* **WORK TO COMPLETE**
Convert the rows below into a JSON list of strings with one string per line, omitting blank lines.

(Saved data entries)
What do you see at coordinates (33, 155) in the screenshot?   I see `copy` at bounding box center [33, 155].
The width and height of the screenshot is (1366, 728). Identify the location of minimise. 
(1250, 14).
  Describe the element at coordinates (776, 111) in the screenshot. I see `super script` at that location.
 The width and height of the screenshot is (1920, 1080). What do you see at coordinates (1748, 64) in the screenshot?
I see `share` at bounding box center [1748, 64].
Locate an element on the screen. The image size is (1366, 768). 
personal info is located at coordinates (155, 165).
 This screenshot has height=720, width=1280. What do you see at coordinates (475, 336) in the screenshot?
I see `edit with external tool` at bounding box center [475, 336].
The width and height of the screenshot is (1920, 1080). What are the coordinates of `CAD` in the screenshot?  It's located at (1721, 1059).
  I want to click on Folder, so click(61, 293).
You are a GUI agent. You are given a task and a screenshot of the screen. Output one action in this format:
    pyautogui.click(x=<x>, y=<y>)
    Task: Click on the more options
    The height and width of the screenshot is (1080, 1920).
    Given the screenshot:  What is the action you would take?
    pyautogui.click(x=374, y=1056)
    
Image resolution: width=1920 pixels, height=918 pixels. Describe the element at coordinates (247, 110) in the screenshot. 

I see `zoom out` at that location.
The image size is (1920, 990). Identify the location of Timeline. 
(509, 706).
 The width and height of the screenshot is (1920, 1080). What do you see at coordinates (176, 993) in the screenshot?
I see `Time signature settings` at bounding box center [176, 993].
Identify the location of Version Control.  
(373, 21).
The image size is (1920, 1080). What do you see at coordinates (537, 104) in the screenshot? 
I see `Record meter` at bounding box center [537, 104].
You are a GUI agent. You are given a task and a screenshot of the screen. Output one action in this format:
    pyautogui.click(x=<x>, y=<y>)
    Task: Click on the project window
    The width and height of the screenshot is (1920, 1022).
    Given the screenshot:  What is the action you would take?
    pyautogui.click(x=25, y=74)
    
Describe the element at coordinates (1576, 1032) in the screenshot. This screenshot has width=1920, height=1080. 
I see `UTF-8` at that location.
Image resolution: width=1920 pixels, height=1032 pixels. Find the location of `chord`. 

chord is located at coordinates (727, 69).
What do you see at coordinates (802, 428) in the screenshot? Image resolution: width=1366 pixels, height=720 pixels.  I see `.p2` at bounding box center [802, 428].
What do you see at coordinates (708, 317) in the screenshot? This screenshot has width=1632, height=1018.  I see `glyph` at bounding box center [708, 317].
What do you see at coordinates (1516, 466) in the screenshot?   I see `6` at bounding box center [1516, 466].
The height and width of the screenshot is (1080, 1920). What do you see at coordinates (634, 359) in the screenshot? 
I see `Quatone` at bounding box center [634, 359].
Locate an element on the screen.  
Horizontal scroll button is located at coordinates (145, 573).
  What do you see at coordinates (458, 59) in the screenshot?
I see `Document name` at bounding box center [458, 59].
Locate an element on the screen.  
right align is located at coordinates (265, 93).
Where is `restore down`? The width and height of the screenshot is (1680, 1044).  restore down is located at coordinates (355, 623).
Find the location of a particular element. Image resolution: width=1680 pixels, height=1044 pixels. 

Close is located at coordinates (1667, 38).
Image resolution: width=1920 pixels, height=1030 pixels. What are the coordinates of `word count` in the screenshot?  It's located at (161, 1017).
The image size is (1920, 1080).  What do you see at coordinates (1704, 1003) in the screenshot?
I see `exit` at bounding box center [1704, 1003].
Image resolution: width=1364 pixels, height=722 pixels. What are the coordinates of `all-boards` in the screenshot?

* **FULL RESPONSE**
[
  "What do you see at coordinates (33, 155) in the screenshot?   I see `copy` at bounding box center [33, 155].",
  "The width and height of the screenshot is (1366, 728). Identify the location of minimise. ",
  "(1250, 14).",
  "  Describe the element at coordinates (776, 111) in the screenshot. I see `super script` at that location.",
  " The width and height of the screenshot is (1920, 1080). What do you see at coordinates (1748, 64) in the screenshot?",
  "I see `share` at bounding box center [1748, 64].",
  "Locate an element on the screen. The image size is (1366, 768). ",
  "personal info is located at coordinates (155, 165).",
  " This screenshot has height=720, width=1280. What do you see at coordinates (475, 336) in the screenshot?",
  "I see `edit with external tool` at bounding box center [475, 336].",
  "The width and height of the screenshot is (1920, 1080). What are the coordinates of `CAD` in the screenshot?  It's located at (1721, 1059).",
  "  I want to click on Folder, so click(61, 293).",
  "You are a GUI agent. You are given a task and a screenshot of the screen. Output one action in this format:",
  "    pyautogui.click(x=<x>, y=<y>)",
  "    Task: Click on the more options",
  "    The height and width of the screenshot is (1080, 1920).",
  "    Given the screenshot:  What is the action you would take?",
  "    pyautogui.click(x=374, y=1056)",
  "Image resolution: width=1920 pixels, height=918 pixels. Describe the element at coordinates (247, 110) in the screenshot. ",
  "I see `zoom out` at that location.",
  "The image size is (1920, 990). Identify the location of Timeline. ",
  "(509, 706).",
  " The width and height of the screenshot is (1920, 1080). What do you see at coordinates (176, 993) in the screenshot?",
  "I see `Time signature settings` at bounding box center [176, 993].",
  "Identify the location of Version Control.  ",
  "(373, 21).",
  "The image size is (1920, 1080). What do you see at coordinates (537, 104) in the screenshot? ",
  "I see `Record meter` at bounding box center [537, 104].",
  "You are a GUI agent. You are given a task and a screenshot of the screen. Output one action in this format:",
  "    pyautogui.click(x=<x>, y=<y>)",
  "    Task: Click on the project window",
  "    The width and height of the screenshot is (1920, 1022).",
  "    Given the screenshot:  What is the action you would take?",
  "    pyautogui.click(x=25, y=74)",
  "Describe the element at coordinates (1576, 1032) in the screenshot. This screenshot has width=1920, height=1080. ",
  "I see `UTF-8` at that location.",
  "Image resolution: width=1920 pixels, height=1032 pixels. Find the location of `chord`. ",
  "chord is located at coordinates (727, 69).",
  "What do you see at coordinates (802, 428) in the screenshot? Image resolution: width=1366 pixels, height=720 pixels.  I see `.p2` at bounding box center [802, 428].",
  "What do you see at coordinates (708, 317) in the screenshot? This screenshot has width=1632, height=1018.  I see `glyph` at bounding box center [708, 317].",
  "What do you see at coordinates (1516, 466) in the screenshot?   I see `6` at bounding box center [1516, 466].",
  "The height and width of the screenshot is (1080, 1920). What do you see at coordinates (634, 359) in the screenshot? ",
  "I see `Quatone` at bounding box center [634, 359].",
  "Locate an element on the screen.  ",
  "Horizontal scroll button is located at coordinates (145, 573).",
  "  What do you see at coordinates (458, 59) in the screenshot?",
  "I see `Document name` at bounding box center [458, 59].",
  "Locate an element on the screen.  ",
  "right align is located at coordinates (265, 93).",
  "Where is `restore down`? The width and height of the screenshot is (1680, 1044).  restore down is located at coordinates (355, 623).",
  "Find the location of a particular element. Image resolution: width=1680 pixels, height=1044 pixels. ",
  "Close is located at coordinates (1667, 38).",
  "Image resolution: width=1920 pixels, height=1030 pixels. What are the coordinates of `word count` in the screenshot?  It's located at (161, 1017).",
  "The image size is (1920, 1080).  What do you see at coordinates (1704, 1003) in the screenshot?",
  "I see `exit` at bounding box center [1704, 1003].",
  "Image resolution: width=1364 pixels, height=722 pixels. What are the coordinates of `all-boards` in the screenshot?"
]